To be done:
Please reproduce the lines starting at the one that contains "Screen dimensions: 1450x840" and ending at the one that contains "should pyautogui.click(x=93, y=580).", unchanged and with both of those lines included.

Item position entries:

__________________________________________________

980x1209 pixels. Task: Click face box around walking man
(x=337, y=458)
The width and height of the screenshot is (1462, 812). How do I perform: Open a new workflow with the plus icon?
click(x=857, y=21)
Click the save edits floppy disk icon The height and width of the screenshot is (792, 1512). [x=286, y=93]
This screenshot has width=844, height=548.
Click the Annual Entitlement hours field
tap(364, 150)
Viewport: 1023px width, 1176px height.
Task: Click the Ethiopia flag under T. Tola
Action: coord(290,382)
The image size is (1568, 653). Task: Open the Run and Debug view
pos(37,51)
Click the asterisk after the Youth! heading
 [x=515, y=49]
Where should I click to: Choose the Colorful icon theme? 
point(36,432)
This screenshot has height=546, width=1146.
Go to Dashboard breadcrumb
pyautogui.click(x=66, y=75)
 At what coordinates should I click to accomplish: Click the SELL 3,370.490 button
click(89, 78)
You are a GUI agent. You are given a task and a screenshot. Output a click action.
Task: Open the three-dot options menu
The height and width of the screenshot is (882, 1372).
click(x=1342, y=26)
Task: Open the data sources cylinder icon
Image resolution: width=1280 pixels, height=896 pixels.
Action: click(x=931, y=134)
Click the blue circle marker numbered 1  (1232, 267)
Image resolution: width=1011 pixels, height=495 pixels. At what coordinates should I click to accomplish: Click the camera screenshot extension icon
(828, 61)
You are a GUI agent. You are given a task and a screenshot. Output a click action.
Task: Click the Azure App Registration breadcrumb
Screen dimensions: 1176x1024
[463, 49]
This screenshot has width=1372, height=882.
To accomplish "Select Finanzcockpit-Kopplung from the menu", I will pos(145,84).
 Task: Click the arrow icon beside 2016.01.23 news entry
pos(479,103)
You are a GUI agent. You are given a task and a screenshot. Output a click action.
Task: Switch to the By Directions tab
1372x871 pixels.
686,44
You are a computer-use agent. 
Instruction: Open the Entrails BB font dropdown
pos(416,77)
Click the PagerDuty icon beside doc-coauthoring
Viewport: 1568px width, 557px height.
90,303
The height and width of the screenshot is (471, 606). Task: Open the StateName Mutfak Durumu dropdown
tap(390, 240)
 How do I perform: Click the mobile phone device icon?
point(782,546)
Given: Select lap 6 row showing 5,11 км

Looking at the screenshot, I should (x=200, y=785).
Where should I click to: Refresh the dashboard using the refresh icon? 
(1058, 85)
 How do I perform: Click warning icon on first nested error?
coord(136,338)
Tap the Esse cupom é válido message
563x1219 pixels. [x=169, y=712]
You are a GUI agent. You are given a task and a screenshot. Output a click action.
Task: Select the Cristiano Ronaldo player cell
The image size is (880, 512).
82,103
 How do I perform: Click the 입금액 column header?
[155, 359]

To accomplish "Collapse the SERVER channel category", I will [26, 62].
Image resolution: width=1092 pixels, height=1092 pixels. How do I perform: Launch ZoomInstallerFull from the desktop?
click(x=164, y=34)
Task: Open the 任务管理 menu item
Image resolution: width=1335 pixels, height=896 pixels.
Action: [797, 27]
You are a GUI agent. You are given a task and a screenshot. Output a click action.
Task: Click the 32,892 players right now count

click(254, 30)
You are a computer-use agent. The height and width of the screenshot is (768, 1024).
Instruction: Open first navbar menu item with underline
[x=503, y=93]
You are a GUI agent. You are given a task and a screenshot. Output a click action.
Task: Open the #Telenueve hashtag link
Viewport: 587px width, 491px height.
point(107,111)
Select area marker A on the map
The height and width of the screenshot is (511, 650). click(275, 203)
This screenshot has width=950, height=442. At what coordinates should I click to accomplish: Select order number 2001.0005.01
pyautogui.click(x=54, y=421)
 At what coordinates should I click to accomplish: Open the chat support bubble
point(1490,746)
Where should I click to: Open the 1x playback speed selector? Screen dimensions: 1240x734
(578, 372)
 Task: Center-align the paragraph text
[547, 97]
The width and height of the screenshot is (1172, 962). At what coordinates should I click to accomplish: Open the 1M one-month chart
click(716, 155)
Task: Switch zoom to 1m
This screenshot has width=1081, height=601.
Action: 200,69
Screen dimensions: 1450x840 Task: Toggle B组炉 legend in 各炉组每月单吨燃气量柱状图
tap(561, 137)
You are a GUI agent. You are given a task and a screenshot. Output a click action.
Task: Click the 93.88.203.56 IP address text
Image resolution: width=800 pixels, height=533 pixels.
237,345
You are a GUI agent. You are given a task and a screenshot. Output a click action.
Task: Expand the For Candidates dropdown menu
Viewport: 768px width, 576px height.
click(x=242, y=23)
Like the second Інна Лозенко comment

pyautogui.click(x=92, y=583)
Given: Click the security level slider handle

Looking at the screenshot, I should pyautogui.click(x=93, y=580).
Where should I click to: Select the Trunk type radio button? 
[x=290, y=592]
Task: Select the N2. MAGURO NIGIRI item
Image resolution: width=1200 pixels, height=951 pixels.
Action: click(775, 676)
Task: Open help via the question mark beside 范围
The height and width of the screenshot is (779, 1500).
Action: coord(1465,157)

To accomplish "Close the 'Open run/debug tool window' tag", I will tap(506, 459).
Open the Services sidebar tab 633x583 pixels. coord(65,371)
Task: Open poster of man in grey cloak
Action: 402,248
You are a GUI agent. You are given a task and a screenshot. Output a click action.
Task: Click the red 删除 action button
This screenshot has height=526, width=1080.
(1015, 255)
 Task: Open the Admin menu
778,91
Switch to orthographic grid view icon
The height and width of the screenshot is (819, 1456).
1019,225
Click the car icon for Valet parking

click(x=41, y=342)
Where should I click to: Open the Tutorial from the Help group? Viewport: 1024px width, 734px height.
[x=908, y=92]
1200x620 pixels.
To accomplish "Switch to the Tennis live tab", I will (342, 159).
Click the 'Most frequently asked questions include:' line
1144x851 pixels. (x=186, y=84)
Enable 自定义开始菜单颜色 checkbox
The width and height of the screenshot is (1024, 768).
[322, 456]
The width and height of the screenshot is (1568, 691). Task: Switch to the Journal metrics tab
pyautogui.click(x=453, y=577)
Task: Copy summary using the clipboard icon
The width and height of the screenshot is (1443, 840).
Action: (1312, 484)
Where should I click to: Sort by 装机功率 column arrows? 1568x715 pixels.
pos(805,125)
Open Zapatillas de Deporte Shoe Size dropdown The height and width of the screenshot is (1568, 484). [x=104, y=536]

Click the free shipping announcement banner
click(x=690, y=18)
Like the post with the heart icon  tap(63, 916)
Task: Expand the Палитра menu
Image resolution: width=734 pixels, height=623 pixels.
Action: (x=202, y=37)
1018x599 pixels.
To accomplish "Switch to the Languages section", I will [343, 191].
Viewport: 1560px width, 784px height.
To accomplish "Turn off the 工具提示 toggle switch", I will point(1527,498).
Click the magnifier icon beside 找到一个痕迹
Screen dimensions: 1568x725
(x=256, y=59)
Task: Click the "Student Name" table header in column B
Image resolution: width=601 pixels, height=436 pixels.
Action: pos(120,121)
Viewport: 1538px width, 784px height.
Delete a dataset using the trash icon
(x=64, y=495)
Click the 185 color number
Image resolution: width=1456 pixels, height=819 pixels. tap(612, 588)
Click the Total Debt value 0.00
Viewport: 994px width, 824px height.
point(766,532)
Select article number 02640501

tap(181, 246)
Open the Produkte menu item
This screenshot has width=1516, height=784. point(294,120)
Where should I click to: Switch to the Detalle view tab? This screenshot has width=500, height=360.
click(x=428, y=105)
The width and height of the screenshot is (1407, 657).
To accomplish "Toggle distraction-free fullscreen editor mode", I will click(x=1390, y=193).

__________________________________________________

In response:
Screen dimensions: 1450x840 Task: Toggle B组炉 legend in 各炉组每月单吨燃气量柱状图
tap(561, 137)
You are a GUI agent. You are given a task and a screenshot. Output a click action.
Task: Click the 93.88.203.56 IP address text
Image resolution: width=800 pixels, height=533 pixels.
237,345
You are a GUI agent. You are given a task and a screenshot. Output a click action.
Task: Expand the For Candidates dropdown menu
Viewport: 768px width, 576px height.
click(x=242, y=23)
Like the second Інна Лозенко comment

pyautogui.click(x=92, y=583)
Given: Click the security level slider handle

Looking at the screenshot, I should pyautogui.click(x=93, y=580).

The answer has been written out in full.